Some, but just not much. Because black-boxifying that complexity is what writing (be it a legal document or a program) is for in the first place. Making a more sophisticated better performing version 2 of something is simply using the tools of writing that exist for no other purpose ultimately.

It does go the other way too. Version 3 could be to invest yet more brainpower into figuring out how to get the same performance in fewer operations. And on that day soneone will wonder if it's worth optimizing that when it already works fine and compute resources are infinite. The answer then as ow will be the same "Yes.

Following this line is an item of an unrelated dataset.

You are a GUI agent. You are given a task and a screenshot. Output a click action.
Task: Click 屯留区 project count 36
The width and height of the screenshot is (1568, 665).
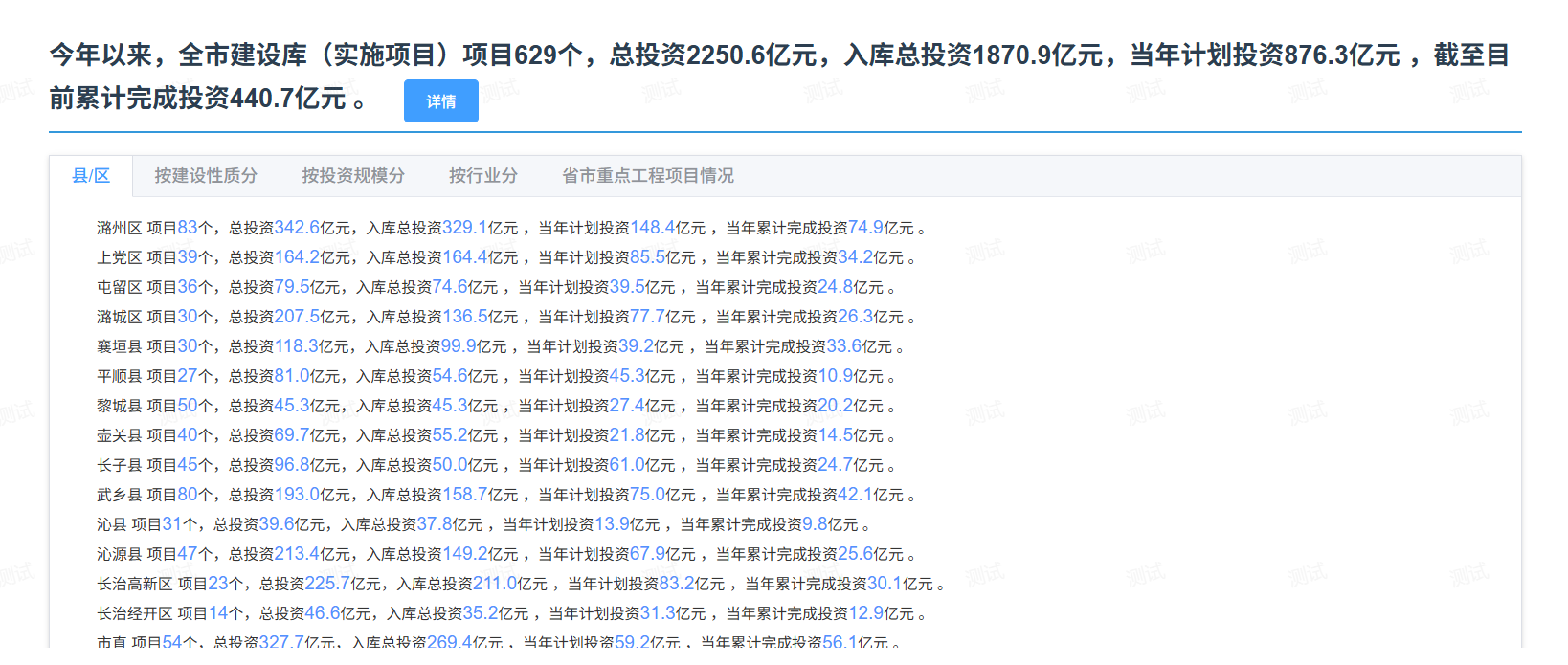click(187, 287)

Of course."


> Similarly, there is the NSFW comparison between Plan 9’s cat and GNU coreutils’ cat [3].

You know, if there was a SFW version, it would be nicely illuminating about the complexity for getting similar stuff done and handling edge cases and whatnot.

That said, I think the Plan 9 version could use a few comments to decrease the cognitive load, since individual bits of code felt more approachable to me in the GNU version.

Though with the code itself being shorter, one liners or even just a few lines at the top of the function definition could be sufficient.


When to optimise [1] and “premature optimisation” has been an ongoing concern in computer science ever since performance constraints and limits were identified (i.e. since forever).

[1]: https://en.wikipedia.org/wiki/Program_optimization


Re [3], yeah so you mean a program which is faster, better documented, and has more functionality, has a longer source code? Hm yeah?

> using speed as the only justification for merging a patch is probably not the right thing to do for a bigger project

I don't get this. Speed is important. Energy efficience is important. Have we gotten so used to the bloat that performance and energy saving must be disregarded?